CNG stations needed to make natural gas a transportation fuel
When automobiles first began appearing in the United States in the early 1900s, it took a while before a network of roads and gasoline filling stations was developed to allow the market for cars and trucks to really grow. Something similar is in play today with natural-gas-fueled buses, trucks and cars.
For a decade or more, some larger cities have had public transit buses running on clean-burning natural gas. Some fleet vehicles in big cities also run on natural gas.
Because of Pennsylvania’s rich natural gas reserves in the Marcellus Shale formation, there are good reasons to promote natural-gas-fueled vehicles here — the air will be cleaner and the increased demand for natural gas will keep the gas- drilling industry booming in the state, creating jobs and boosting the economy.
Given that, it was encouraging to learn last week that Butler will be getting a natural-gas filling station, the first with access for private vehicles, by early 2014.
The fueling station will be constructed at the Butler Transit Authority’s new facilities in the Pullman Center area.
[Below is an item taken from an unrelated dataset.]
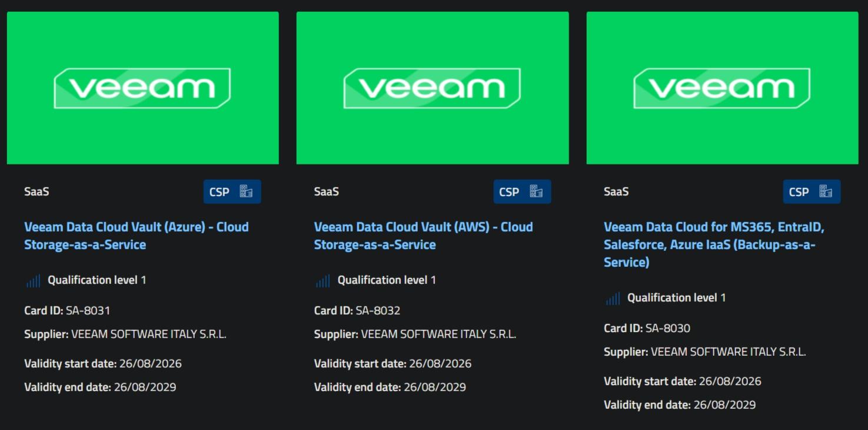Click Card ID SA-8032 text
The width and height of the screenshot is (868, 430).
coord(357,310)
A part of the program, funded by a $1 million grant from the state Department of Environmental Protection, also involves a gradual conversion of BTA buses from diesel to compressed natural gas, or CNG. The plan also calls for conversion of buses operated by Butler Area Rural Transit (BART) to run on CNG.
The process of vehicle conversion and building fueling stations, to build demand for CNG in transportation, will not be quick, easy or inexpensive. But, despite all that, it should be done.
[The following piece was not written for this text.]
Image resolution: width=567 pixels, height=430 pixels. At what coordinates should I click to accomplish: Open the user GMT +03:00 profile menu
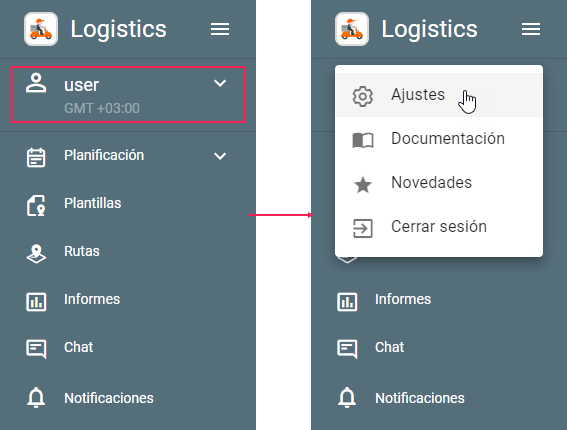128,94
Texas oilman T. Boone Pickens has been promoting a plan to convert the nation’s fleet of tractor-trailer rigs to run on natural gas. If the big rigs on the highways were fueled by CNG, the nation could pretty much eliminate imported oil. And because the U.S. has massive reserves of natural gas, such a plan is a good way to achieve energy independence, something national politicians have proposed for decades, but never achieved.
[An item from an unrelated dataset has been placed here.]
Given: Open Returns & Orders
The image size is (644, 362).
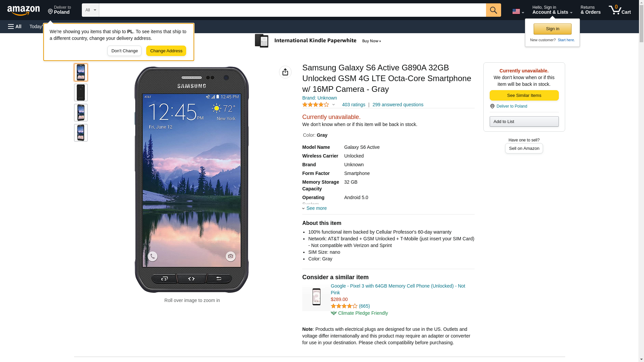Looking at the screenshot, I should 590,10.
Increasing demand for natural gas is important to Pennsylvania’s future economic health, given development of the Marcellus Shale formation. Without increased demand, rising supplies will suppress prices and possibly slow production.
A few public-access CNG filling stations have been constructed in Pittsburgh, the most recent one in the Strip District.
For now, local buses and fleet vehicles, which remain within a fairly limited geographic area, are the only transportation market for natural gas. But as more natural-gas filling stations appear, the demand for CNG-fueled cars could increase.
Certainly, without more fueling stations, few people will be interested in CNG-fueled cars because of the fear they might travel out of range of a fueling station. But once a reasonable network of CNG stations is established, natural gas will be a truly viable fuel for cars and trucks. And that’s good for the air and for Pennsylvania’s natural gas industry.
Today, only Honda sells a CNG-powered car in the U.S. market. But Fiat, a leader in the more advanced European market for CNG cars, is reported to be considering importing those cars to the U.S. as a clean-energy option to other manufacturers’ hybrid or electric vehicles.
The development of the CNG transportation market will not happen overnight, but news of more CNG filling stations, like the one planned for Butler, is encouraging as a necessary step in the development of CNG as a transportation fuel.